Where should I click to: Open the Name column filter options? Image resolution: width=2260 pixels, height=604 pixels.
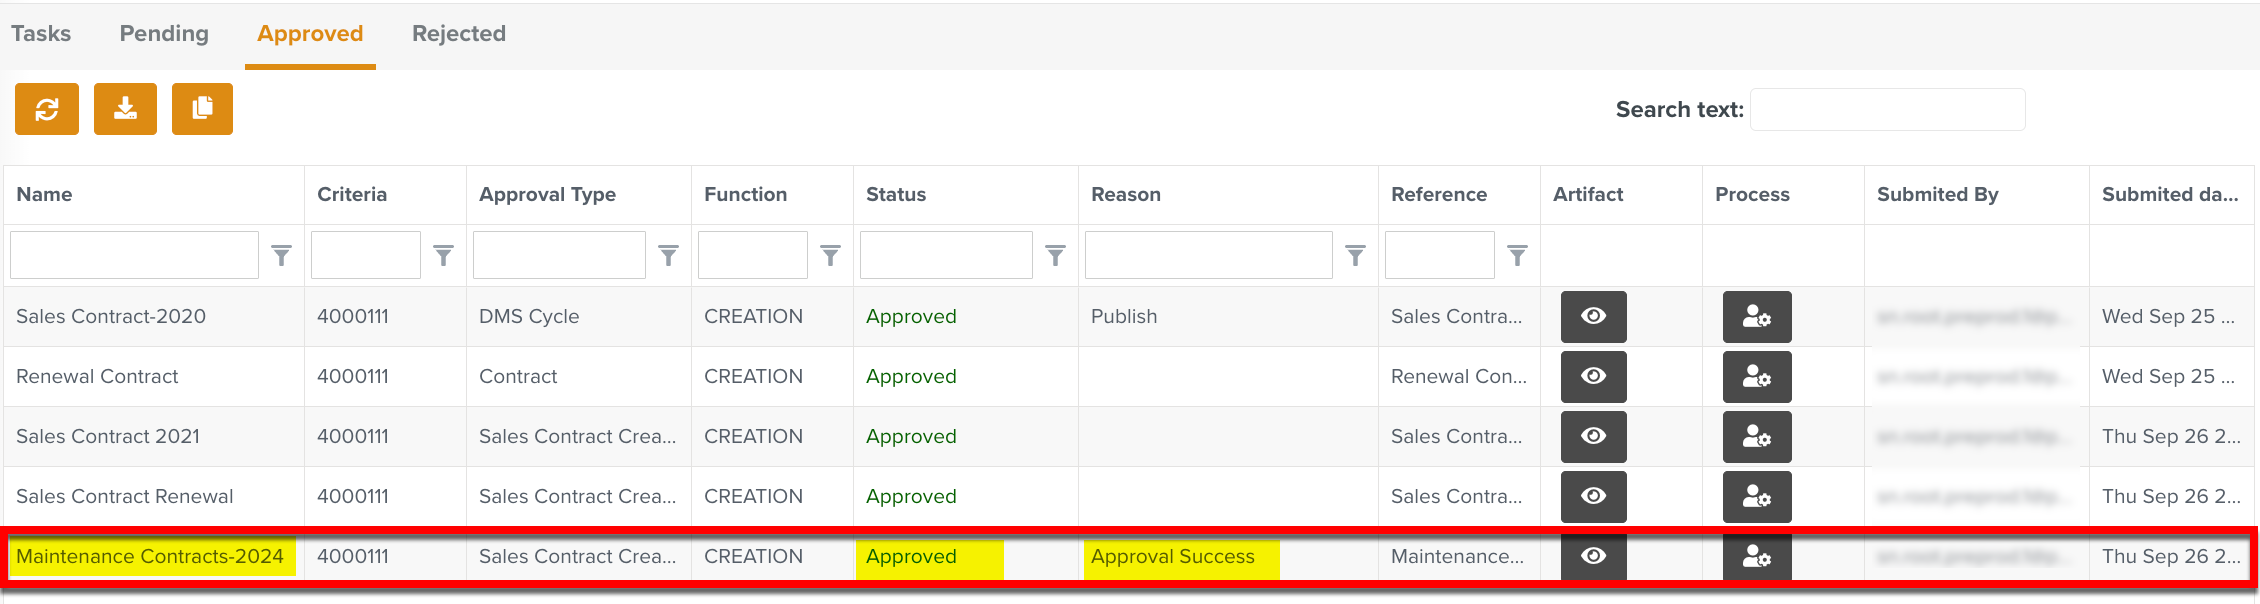click(281, 256)
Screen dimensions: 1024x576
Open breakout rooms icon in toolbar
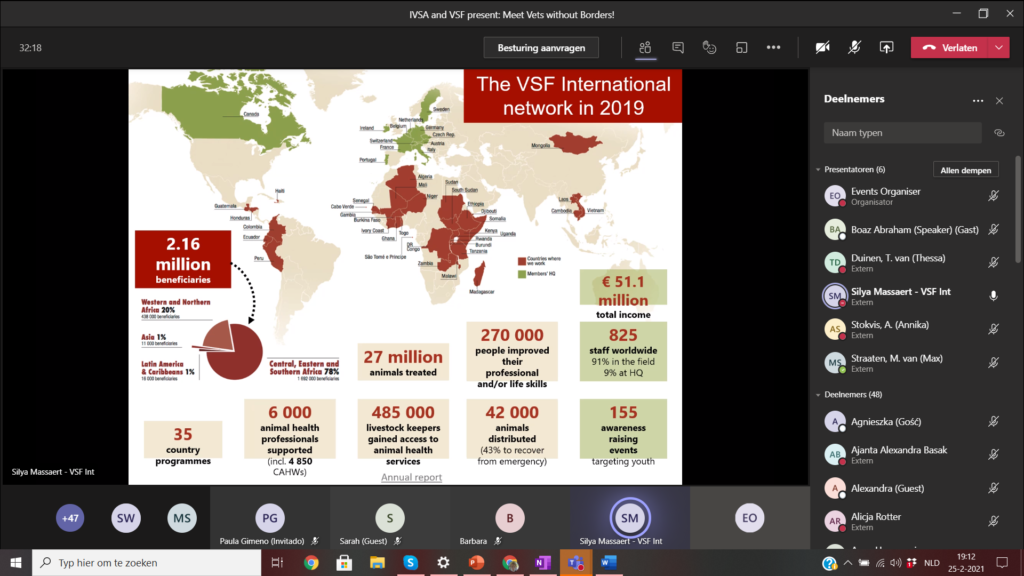click(741, 47)
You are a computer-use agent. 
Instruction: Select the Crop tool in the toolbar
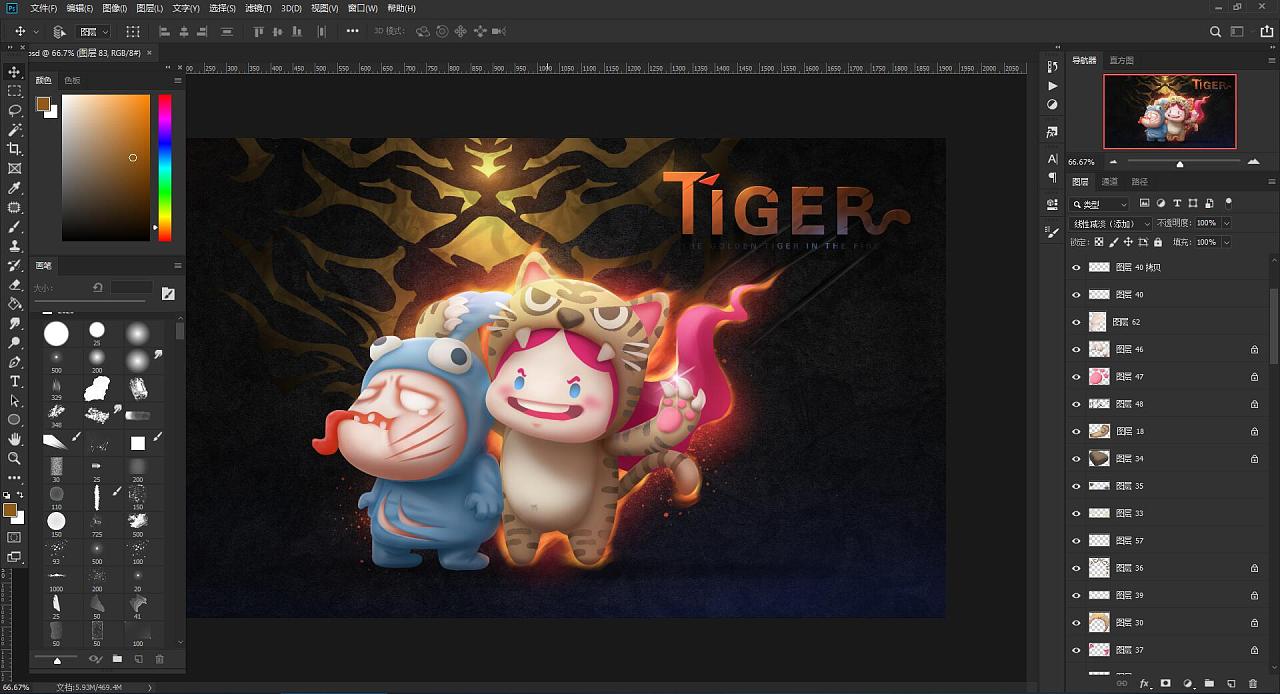point(15,149)
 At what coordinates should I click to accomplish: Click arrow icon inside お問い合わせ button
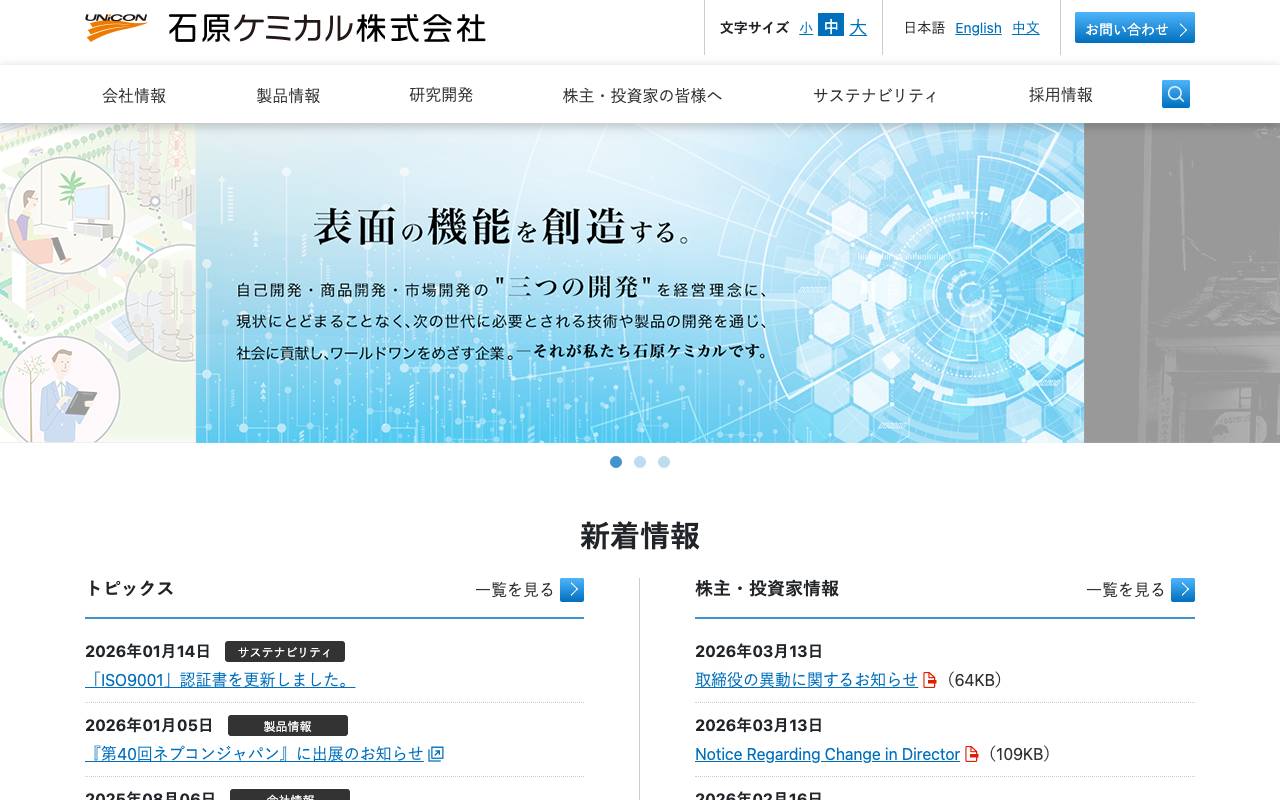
# # # # # # #
◆ Assignment ◆
None of the pictures should be kept; reproduce all the remaining material exactly.

◆ Answer space ◆
Where should I click to: Open the Name column filter options? Image resolution: width=2260 pixels, height=604 pixels.
click(281, 256)
Screen dimensions: 1024x576
Open breakout rooms icon in toolbar
click(741, 47)
You are a computer-use agent. 
Instruction: Select the Crop tool in the toolbar
point(15,149)
 At what coordinates should I click to accomplish: Click arrow icon inside お問い合わせ button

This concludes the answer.